Stored records:
= = = = =

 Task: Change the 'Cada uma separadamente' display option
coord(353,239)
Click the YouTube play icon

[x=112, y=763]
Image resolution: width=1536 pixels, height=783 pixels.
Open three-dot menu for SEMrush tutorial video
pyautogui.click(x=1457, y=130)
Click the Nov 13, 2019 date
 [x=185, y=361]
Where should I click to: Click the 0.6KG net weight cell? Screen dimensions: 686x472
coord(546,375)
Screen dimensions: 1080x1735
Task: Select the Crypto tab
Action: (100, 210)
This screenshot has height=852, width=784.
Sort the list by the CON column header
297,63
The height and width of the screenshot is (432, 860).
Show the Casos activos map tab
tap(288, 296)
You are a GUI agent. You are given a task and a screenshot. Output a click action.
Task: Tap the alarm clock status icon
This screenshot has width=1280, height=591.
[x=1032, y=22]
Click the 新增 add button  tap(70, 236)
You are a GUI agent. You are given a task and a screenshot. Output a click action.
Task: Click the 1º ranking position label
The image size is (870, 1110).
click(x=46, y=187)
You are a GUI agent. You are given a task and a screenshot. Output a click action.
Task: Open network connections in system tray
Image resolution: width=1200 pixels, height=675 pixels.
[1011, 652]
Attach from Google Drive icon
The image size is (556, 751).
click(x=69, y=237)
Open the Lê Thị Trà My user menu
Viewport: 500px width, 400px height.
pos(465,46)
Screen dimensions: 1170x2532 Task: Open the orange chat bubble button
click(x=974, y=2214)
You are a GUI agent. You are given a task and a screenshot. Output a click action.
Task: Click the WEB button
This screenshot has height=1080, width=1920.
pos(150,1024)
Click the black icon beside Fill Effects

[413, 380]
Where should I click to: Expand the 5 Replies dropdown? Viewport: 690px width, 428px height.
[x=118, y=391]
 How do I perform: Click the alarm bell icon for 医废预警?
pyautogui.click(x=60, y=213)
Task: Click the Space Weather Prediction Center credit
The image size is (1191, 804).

= = = = =

[Activity] The entries above are to be retyped exactly, with nothing left out.

[Answer to this exercise]
 Task: Change the 'Cada uma separadamente' display option
coord(353,239)
Click the YouTube play icon

[x=112, y=763]
Image resolution: width=1536 pixels, height=783 pixels.
Open three-dot menu for SEMrush tutorial video
pyautogui.click(x=1457, y=130)
Click the Nov 13, 2019 date
 [x=185, y=361]
Where should I click to: Click the 0.6KG net weight cell? Screen dimensions: 686x472
coord(546,375)
Screen dimensions: 1080x1735
Task: Select the Crypto tab
Action: (100, 210)
This screenshot has height=852, width=784.
Sort the list by the CON column header
297,63
The height and width of the screenshot is (432, 860).
Show the Casos activos map tab
tap(288, 296)
You are a GUI agent. You are given a task and a screenshot. Output a click action.
Task: Tap the alarm clock status icon
This screenshot has width=1280, height=591.
[x=1032, y=22]
Click the 新增 add button  tap(70, 236)
You are a GUI agent. You are given a task and a screenshot. Output a click action.
Task: Click the 1º ranking position label
The image size is (870, 1110).
click(x=46, y=187)
You are a GUI agent. You are given a task and a screenshot. Output a click action.
Task: Open network connections in system tray
Image resolution: width=1200 pixels, height=675 pixels.
[1011, 652]
Attach from Google Drive icon
The image size is (556, 751).
click(x=69, y=237)
Open the Lê Thị Trà My user menu
Viewport: 500px width, 400px height.
pos(465,46)
Screen dimensions: 1170x2532 Task: Open the orange chat bubble button
click(x=974, y=2214)
You are a GUI agent. You are given a task and a screenshot. Output a click action.
Task: Click the WEB button
This screenshot has height=1080, width=1920.
pos(150,1024)
Click the black icon beside Fill Effects

[413, 380]
Where should I click to: Expand the 5 Replies dropdown? Viewport: 690px width, 428px height.
[x=118, y=391]
 How do I perform: Click the alarm bell icon for 医废预警?
pyautogui.click(x=60, y=213)
Task: Click the Space Weather Prediction Center credit
The image size is (1191, 804).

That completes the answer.